GIVEN INSTRUCTION → Write out every line of the records below as a JSON list of strings, one string per line, leaving out blank lines.

— Begin —

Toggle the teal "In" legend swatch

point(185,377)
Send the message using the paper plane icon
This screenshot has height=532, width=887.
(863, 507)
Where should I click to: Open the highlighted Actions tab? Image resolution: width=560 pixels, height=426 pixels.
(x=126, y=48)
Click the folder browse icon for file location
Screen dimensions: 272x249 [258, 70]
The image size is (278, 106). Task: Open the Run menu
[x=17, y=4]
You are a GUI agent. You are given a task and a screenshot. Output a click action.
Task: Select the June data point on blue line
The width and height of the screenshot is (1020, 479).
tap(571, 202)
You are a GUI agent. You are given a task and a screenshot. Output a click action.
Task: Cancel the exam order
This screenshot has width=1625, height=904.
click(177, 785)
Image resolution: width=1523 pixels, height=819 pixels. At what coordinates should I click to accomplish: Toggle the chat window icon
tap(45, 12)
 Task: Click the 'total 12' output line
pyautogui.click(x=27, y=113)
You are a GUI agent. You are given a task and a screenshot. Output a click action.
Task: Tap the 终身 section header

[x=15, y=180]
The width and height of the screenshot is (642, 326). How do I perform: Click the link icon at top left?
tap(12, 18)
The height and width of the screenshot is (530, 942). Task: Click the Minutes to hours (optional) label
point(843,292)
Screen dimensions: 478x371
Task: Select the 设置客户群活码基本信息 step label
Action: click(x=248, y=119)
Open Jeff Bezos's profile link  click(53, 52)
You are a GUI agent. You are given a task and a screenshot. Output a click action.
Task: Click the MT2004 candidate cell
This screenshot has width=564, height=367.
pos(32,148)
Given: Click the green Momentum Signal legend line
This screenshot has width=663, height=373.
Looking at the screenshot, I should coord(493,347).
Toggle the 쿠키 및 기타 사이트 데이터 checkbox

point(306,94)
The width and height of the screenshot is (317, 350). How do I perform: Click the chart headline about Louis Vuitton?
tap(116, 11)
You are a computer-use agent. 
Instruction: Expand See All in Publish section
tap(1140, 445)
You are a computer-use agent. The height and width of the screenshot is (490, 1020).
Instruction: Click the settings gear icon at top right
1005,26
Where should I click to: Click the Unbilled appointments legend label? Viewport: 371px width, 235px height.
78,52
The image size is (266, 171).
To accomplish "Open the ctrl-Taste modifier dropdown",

— End —

EXERCISE ANSWER →
[
  "Toggle the teal \"In\" legend swatch",
  "point(185,377)",
  "Send the message using the paper plane icon",
  "This screenshot has height=532, width=887.",
  "(863, 507)",
  "Where should I click to: Open the highlighted Actions tab? Image resolution: width=560 pixels, height=426 pixels.",
  "(x=126, y=48)",
  "Click the folder browse icon for file location",
  "Screen dimensions: 272x249 [258, 70]",
  "The image size is (278, 106). Task: Open the Run menu",
  "[x=17, y=4]",
  "You are a GUI agent. You are given a task and a screenshot. Output a click action.",
  "Task: Select the June data point on blue line",
  "The width and height of the screenshot is (1020, 479).",
  "tap(571, 202)",
  "You are a GUI agent. You are given a task and a screenshot. Output a click action.",
  "Task: Cancel the exam order",
  "This screenshot has width=1625, height=904.",
  "click(177, 785)",
  "Image resolution: width=1523 pixels, height=819 pixels. At what coordinates should I click to accomplish: Toggle the chat window icon",
  "tap(45, 12)",
  " Task: Click the 'total 12' output line",
  "pyautogui.click(x=27, y=113)",
  "You are a GUI agent. You are given a task and a screenshot. Output a click action.",
  "Task: Tap the 终身 section header",
  "[x=15, y=180]",
  "The width and height of the screenshot is (642, 326). How do I perform: Click the link icon at top left?",
  "tap(12, 18)",
  "The height and width of the screenshot is (530, 942). Task: Click the Minutes to hours (optional) label",
  "point(843,292)",
  "Screen dimensions: 478x371",
  "Task: Select the 设置客户群活码基本信息 step label",
  "Action: click(x=248, y=119)",
  "Open Jeff Bezos's profile link  click(53, 52)",
  "You are a GUI agent. You are given a task and a screenshot. Output a click action.",
  "Task: Click the MT2004 candidate cell",
  "This screenshot has width=564, height=367.",
  "pos(32,148)",
  "Given: Click the green Momentum Signal legend line",
  "This screenshot has width=663, height=373.",
  "Looking at the screenshot, I should coord(493,347).",
  "Toggle the 쿠키 및 기타 사이트 데이터 checkbox",
  "point(306,94)",
  "The width and height of the screenshot is (317, 350). How do I perform: Click the chart headline about Louis Vuitton?",
  "tap(116, 11)",
  "You are a computer-use agent. ",
  "Instruction: Expand See All in Publish section",
  "tap(1140, 445)",
  "You are a computer-use agent. The height and width of the screenshot is (490, 1020).",
  "Instruction: Click the settings gear icon at top right",
  "1005,26",
  "Where should I click to: Click the Unbilled appointments legend label? Viewport: 371px width, 235px height.",
  "78,52",
  "The image size is (266, 171).",
  "To accomplish \"Open the ctrl-Taste modifier dropdown\","
]